27. Aux termes de l’article L. 652-6 du code de la sécurité sociale : « () Les droits alloués aux avocats pour la plaidoirie et perçus par eux, au titre de leur activité propre (), sont affectés au financement du régime d’assurance vieillesse de base de la Caisse nationale des barreaux français ». Aux termes de l’article R. 652-27 du code de la sécurité sociale : « Le droit de plaidoirie est dû à l’avocat pour chaque plaidoirie faite aux audiences dont la liste est fixée par arrêté du garde des sceaux, ministre de la justice.
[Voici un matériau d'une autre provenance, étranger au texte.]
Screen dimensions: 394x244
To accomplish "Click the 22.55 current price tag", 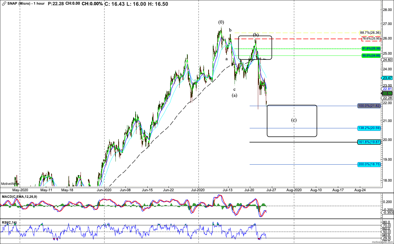I will [x=387, y=93].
A défaut de plaidoirie, est considéré comme ayant plaidé l’avocat représentant la partie à l’audience () ». Le droit de plaidoirie institué par l’article L. 652-6 du code de la sécurité sociale entrant dans les sommes susceptibles d’être prises en compte au titre des frais exposés et non compris dans les dépens, il n’y a pas lieu de faire droit aux conclusions distinctes présentées par M. et Mme A tendant à ce que ce droit soit mis à la charge de l’Etat.
28. A défaut de dépens dans la présente instance, les conclusions présentées par M. et Mme A à ce titre ne peuvent qu’être rejetées.
DÉCIDE :
Article 1er : M. et Mme A sont déchargés de la cotisation supplémentaire d’impôt sur le revenu et des prélèvements sociaux auxquels ils ont été assujettis au titre de l’année 2015, en ce qu’ils sont fondés sur les rehaussements mis à la charge de la société Elec Therm Services au titre de la période du 1er janvier 2015 au 31 décembre 2015.
Article 2 : Les bases imposables à l’impôt sur le revenu assignées à M. et Mme A au titre des années 2016 et 2017 sont déterminées conformément aux motifs du présent jugement.
Article 3 : M. et Mme A sont déchargés des cotisations supplémentaires d’impôt sur le revenu auxquelles ils ont été assujettis au titre des années 2016 et 2017, correspondant aux réductions des bases imposables définies à l’article 2, ainsi que des pénalités correspondantes.
Article 4 : Le surplus des conclusions de la requête de M. et Mme A est rejeté.
Article 5 : Le présent jugement sera notifié à la M. et Mme A et au directeur régional des finances publiques des Hauts-de-France et du département du Nord.
Délibéré après l’audience du 16 janvier 2025, à laquelle siégeaient :
— M. Riou, président,
— Mme Bergerat, première conseillère,
— Mme Célino, première conseillère.
Rendu public par mise à disposition au greffe le 6 février 2025.
L’assesseure la plus ancienne,
Signé
S. BergeratLe président-rapporteur,
Signé
J.-M. Riou
La greffière,
Signé
S. Ranwez
La République mande et ordonne au ministre de l’économie, des finances et de la souveraineté industrielle et numérique, en ce qui le concerne ou à tous commissaires de justice à ce requis en ce qui concerne les voies de droit commun contre les parties privées, de pourvoir à l’exécution du présent jugement.